* _PROBLEM STATEMENT_
Convert the records, from the first line through the line that contains "point(152,109)", into a JSON list of strings with one string per line and no blank lines. Omit the pictures from the list.

################

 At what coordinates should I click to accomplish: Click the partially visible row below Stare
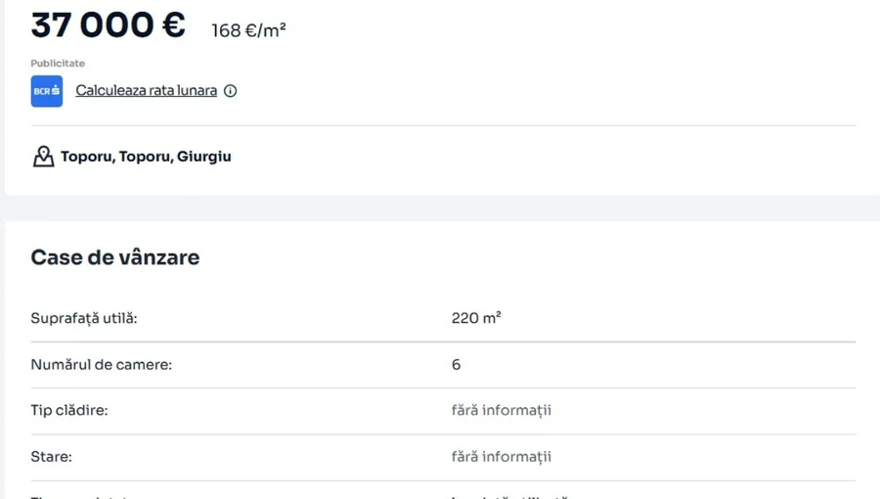pyautogui.click(x=88, y=494)
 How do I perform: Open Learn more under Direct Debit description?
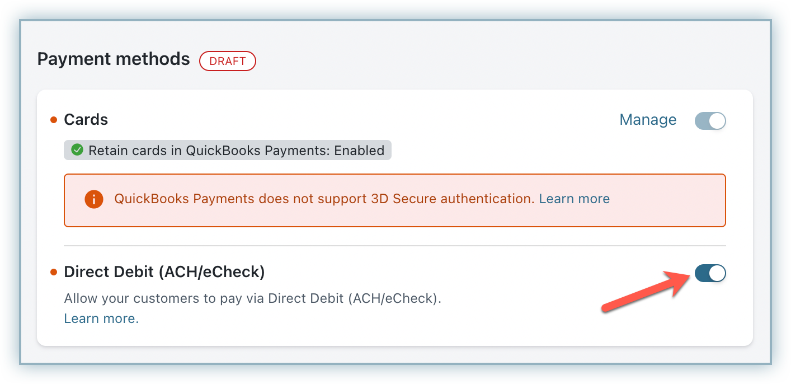[101, 319]
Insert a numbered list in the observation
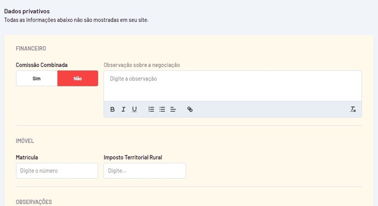 point(152,109)
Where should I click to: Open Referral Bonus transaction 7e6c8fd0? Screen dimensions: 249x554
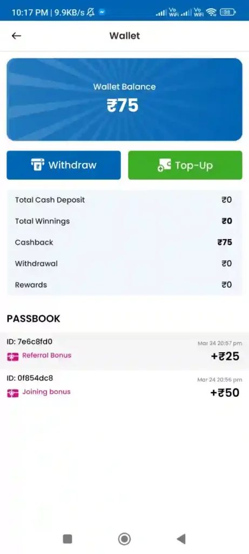pyautogui.click(x=124, y=351)
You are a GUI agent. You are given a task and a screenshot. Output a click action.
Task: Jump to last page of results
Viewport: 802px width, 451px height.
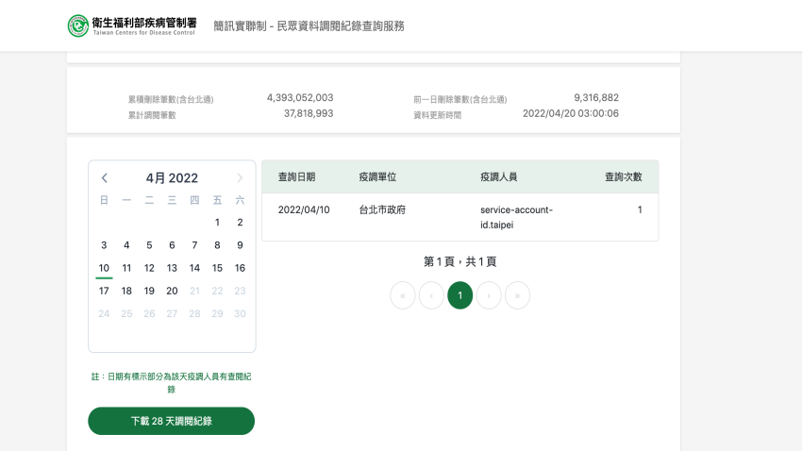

################

* _PROBLEM SOLUTION_
[
  " At what coordinates should I click to accomplish: Click the partially visible row below Stare",
  "pyautogui.click(x=88, y=494)",
  " How do I perform: Open Learn more under Direct Debit description?",
  "[101, 319]",
  "Insert a numbered list in the observation",
  " point(152,109)"
]